And yet he feels so empty, just… numb
He is bruised, black and blue and yellow and purple blossoming over his skin, his arms, his face, his chest, his stomach. And yet even that pain is just an afterthought.
He stands up on shaky legs to survey the room. He feels like he should be having a more emotional reaction to this, even without the guilt part this is a big milestone in his life! But it’s like the emotional side of his brain has just… shut down. Gone to sleep in the way that he suddenly really wishes he could.
He doesn’t really remember making it home, and it’s not until he safe back at the bar with Kurogiri bandaging him that his brain switches on enough for him to process that he’s really fucking tired.
Kurogiri notices, which is why he allows Tenko this quiet, not pushing about where he’s been or what he’s done (Kurogiri can guess but tomorrow he will still ask Tenko to explain it), and instead just cleaning his wounds and wrapping them in gauze, setting his broken rib back in place before sending Tenko upstairs to rest.

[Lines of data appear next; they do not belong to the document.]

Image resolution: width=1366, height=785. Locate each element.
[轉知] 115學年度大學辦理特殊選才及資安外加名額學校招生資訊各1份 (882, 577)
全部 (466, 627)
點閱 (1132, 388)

He’ll feel everything when he wakes up again, not the next day but the day after, body screaming at him for his injuries while his mind writhes in equal chaos, emotions having finally caught up to him, and to Kurogiri, that is punishment enough.
Tenko will still be put on bedrest for at least a week until he can heal more, no matter how much he complains, though.
And Tenko complains, because bedrest forces him to think about it, to replay it over and over again, analyzing what he did wrong and why he didn’t react at all.
Mostly though, his mind keeps drifting back to that photograph, which has somehow buried itself in his head until he finally realizes why he’s so caught up on it.
If he wants to be a villain, one that can actually make a difference, then he’ll need a team of his own.
Kurogiri is quick to impose a rule of no proper villaining until he’s 20, which sucks, but he also relents on imposing as strict curfew rules, and allows Tenko a bit more freedom as long as he tells Kurogiri where he’s going and calls him as soon as there’s trouble.
But that’s alright. Even if he can’t be a villain yet, there’s a lot to do to prepare for his debut.
He's learned now just how dangerous fighting heroes can be, seen it and felt it and almost got killed by it, and he throws himself into his training with new passion.
But there is so much to do as well.
His team can’t be just anyone. These are going to be the people he counts on to have his back in a fight, and that means there needs to be a certain level of trust.
Tenko doesn’t know a lot of people, and when he goes over the list of those he does, there’s only one person he can imagine trusting like that besides his dad.
So the first person Tenko asks is SpinningLizard.
At first his friend thinks it’s just a joke. To be fair, who asks someone to join their villain group while playing a farming sim together?
But Tenko is dead serious, and Shuichi Iguchi… considers it.
It’s foolish, but… he doesn’t have anything else to do. No friends to miss or future to be excited about or parents who would care if he packed up and left to follow Tenko on his crazy dream. They might not even notice he’s gone after a while. He knows they care about him, maybe not quite love but something, but they’re always so busy. Working on the farm and being upstanding members of the community, their son almost… forgotten.
And it sounds nice, what Tenko’s offering. A chance to be more than a lonely shut-in, to build something better, to be a part of something, that’s all Shuichi has ever really wanted.
So just as stupidly serious, he says yes, and the deal is sealed with the growing of their summer crops.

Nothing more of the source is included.